The pantheon of great 20th-century economists includes John Maynard Keynes, Friedrich Hayek, Joseph Schumpeter and Milton Friedman, among a few others. Less well known but as tall as any of those giants was Robert Mundell, who died on the weekend at age 88.
A Canadian by birth who settled at the University of Chicago and later Columbia, Mundell made his economics reputation as the foremost student of the international monetary system. He won the economics Nobel in 1999 for his work on “optimum currency areas” and the monetary theory of the balance of payments.
His work led him to advocate fixed exchange rates, famously disagreeing with Friedman, who favored a floating-rate system. The latter has dominated world monetary affairs since the collapse of Bretton Woods in 1971, but not for the better if frequent bouts of economic and financial instability are evidence.
Mundell’s work laid the foundation for the euro, which has become a remarkably resilient reserve currency as he predicted in a paper as early as 1969. Mundell argued that fixed rates anchored in price stability allow more efficient trade and capital flows, while rapidly fluctuating rates lead to economic dislocations or worse. He often called the euro-dollar rate the most important price in the world.

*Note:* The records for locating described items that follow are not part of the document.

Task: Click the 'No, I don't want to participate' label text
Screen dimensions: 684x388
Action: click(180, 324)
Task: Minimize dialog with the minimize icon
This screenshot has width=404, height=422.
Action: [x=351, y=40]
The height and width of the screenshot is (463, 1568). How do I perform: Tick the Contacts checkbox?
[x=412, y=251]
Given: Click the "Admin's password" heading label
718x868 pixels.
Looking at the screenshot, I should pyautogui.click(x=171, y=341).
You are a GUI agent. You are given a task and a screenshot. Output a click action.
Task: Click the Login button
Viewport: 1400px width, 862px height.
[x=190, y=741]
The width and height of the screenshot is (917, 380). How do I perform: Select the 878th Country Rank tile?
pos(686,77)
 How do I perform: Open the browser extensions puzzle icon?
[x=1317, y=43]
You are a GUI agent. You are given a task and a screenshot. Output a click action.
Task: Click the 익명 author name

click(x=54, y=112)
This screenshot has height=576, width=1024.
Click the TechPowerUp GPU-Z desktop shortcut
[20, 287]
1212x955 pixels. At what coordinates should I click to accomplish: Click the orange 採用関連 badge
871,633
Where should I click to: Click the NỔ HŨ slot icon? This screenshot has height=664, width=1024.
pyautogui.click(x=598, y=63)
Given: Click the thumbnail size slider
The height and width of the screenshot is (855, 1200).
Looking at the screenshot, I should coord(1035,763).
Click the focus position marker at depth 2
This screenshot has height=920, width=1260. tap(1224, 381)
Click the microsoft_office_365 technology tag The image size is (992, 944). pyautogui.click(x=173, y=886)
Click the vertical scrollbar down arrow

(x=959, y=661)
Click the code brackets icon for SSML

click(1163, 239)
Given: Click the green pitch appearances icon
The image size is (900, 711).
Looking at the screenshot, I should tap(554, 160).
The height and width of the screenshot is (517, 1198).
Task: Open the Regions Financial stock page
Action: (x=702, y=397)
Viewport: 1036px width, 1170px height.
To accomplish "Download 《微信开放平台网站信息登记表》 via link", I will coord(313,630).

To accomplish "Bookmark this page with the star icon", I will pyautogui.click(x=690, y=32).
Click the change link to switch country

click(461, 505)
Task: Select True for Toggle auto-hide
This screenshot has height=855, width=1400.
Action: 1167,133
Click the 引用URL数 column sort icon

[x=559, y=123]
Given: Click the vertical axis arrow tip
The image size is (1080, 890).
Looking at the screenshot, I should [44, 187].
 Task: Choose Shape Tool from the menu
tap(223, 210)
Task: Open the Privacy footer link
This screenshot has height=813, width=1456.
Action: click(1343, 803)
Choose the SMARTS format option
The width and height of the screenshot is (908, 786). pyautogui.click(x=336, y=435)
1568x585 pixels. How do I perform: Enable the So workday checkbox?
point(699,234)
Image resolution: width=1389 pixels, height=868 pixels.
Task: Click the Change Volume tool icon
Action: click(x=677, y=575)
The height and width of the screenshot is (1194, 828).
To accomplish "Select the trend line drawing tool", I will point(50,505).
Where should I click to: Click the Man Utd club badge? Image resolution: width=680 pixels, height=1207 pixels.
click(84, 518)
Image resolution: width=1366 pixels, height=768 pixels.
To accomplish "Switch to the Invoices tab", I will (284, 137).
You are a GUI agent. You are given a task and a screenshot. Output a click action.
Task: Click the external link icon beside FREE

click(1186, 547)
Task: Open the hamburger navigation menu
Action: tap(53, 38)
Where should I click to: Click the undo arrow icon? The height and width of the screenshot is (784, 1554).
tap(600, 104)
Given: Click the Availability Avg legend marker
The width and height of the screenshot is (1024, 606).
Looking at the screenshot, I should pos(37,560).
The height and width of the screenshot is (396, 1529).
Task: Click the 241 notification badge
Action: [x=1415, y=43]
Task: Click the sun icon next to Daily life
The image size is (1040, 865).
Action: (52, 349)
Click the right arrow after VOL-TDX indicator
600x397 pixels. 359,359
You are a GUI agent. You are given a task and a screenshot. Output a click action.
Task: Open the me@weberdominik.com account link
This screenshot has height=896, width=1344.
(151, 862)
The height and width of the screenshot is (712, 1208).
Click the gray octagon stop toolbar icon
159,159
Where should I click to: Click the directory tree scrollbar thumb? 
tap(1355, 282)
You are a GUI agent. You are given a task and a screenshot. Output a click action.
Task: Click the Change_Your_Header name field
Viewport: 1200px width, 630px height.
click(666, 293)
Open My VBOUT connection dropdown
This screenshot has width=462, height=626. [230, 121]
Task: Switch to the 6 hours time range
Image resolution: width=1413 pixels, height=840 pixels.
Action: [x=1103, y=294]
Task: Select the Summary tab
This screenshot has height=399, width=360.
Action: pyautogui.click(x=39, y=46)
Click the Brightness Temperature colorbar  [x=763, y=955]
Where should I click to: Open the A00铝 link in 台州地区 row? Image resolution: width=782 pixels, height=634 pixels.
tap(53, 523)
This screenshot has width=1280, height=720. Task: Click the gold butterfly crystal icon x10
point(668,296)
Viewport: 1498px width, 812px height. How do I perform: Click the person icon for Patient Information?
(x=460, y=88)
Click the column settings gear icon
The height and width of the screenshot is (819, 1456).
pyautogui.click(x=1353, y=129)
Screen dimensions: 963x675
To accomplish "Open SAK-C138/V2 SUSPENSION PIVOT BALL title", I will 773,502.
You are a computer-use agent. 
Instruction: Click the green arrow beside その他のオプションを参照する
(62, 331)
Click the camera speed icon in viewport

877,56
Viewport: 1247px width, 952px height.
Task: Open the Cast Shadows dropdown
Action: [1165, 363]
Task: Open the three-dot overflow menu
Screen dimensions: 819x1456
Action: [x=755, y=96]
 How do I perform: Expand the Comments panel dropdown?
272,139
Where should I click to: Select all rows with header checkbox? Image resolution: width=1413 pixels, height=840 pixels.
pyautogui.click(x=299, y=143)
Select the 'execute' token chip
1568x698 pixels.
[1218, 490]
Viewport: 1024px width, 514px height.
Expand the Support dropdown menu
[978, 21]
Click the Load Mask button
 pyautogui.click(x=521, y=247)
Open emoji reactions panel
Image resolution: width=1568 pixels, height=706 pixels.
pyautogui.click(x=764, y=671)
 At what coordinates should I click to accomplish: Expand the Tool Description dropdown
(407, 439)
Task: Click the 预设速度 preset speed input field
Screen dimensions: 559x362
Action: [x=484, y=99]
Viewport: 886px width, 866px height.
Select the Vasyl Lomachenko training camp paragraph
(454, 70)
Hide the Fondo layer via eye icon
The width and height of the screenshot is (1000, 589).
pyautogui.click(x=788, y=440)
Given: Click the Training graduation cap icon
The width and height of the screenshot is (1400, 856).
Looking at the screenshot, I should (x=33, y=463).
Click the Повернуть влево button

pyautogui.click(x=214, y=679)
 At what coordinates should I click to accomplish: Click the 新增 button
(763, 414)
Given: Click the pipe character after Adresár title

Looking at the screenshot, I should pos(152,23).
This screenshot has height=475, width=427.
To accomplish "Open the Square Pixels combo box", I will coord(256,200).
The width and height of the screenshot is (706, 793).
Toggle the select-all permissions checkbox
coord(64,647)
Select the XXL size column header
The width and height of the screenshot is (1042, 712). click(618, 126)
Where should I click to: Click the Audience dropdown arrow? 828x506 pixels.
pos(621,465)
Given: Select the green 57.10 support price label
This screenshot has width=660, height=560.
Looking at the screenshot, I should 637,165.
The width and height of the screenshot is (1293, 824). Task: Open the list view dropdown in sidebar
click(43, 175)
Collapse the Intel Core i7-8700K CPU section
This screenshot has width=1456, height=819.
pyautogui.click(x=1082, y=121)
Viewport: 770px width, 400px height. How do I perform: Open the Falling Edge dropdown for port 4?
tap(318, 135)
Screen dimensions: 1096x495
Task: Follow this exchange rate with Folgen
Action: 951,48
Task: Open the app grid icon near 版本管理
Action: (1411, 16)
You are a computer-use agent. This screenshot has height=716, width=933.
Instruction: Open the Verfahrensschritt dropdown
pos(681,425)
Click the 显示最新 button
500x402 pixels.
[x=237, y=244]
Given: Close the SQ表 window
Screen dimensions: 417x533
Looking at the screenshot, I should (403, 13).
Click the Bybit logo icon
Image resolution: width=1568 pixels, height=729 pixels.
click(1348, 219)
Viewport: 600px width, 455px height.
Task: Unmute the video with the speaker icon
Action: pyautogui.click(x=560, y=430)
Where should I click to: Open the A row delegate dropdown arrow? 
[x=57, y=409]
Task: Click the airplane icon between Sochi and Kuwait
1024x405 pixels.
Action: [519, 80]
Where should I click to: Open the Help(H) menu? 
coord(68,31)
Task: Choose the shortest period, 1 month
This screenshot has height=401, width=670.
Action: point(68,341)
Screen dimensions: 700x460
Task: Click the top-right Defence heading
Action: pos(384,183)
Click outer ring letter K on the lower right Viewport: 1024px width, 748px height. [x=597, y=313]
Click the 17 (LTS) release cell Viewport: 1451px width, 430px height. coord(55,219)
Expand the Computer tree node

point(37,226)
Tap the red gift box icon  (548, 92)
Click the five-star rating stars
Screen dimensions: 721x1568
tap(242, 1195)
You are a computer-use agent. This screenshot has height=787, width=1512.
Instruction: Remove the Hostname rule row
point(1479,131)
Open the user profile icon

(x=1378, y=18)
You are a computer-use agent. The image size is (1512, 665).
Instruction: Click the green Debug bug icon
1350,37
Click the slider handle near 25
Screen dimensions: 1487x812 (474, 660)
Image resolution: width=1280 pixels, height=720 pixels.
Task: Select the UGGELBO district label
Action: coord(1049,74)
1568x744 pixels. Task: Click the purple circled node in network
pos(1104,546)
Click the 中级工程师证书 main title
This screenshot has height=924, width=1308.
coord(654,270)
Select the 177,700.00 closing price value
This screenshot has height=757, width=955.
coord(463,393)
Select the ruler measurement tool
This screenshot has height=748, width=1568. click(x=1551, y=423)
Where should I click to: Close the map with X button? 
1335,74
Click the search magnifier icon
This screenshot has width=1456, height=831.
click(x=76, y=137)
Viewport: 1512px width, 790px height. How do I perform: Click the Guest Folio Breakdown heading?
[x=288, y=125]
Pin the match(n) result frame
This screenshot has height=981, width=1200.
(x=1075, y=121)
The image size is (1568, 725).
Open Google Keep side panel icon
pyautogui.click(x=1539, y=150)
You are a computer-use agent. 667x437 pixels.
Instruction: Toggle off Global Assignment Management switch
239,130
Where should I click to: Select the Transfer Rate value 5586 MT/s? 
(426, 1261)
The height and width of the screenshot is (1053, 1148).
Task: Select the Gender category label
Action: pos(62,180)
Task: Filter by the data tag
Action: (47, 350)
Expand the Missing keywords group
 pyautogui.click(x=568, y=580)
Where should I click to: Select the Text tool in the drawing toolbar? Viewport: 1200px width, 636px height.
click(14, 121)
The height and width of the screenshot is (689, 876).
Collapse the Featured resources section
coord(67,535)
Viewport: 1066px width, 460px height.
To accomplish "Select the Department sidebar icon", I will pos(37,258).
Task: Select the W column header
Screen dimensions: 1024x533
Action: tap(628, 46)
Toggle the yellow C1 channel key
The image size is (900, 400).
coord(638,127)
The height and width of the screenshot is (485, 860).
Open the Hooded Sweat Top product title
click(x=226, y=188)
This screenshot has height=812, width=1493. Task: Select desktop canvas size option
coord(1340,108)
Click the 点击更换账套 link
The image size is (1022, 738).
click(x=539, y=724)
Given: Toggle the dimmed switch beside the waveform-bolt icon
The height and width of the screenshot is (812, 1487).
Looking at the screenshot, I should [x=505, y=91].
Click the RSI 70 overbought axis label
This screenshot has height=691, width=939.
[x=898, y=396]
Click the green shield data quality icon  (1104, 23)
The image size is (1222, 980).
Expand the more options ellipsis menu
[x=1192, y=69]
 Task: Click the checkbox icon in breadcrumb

The euro is in bad odor these days with economists who say you cannot have a common currency without an underlying fiscal union. But Mundell himself believed that the euro would lead to such a union (see his writing nearby), in particular that the euro’s monetary discipline would reduce the ability of politicians to devalue their way out of borrowing and spending to excess. The eurozone’s problems today aren’t due to the euro but to the failure of politicians to implement the supply-side reforms necessary to prosper in a system of monetary restraint.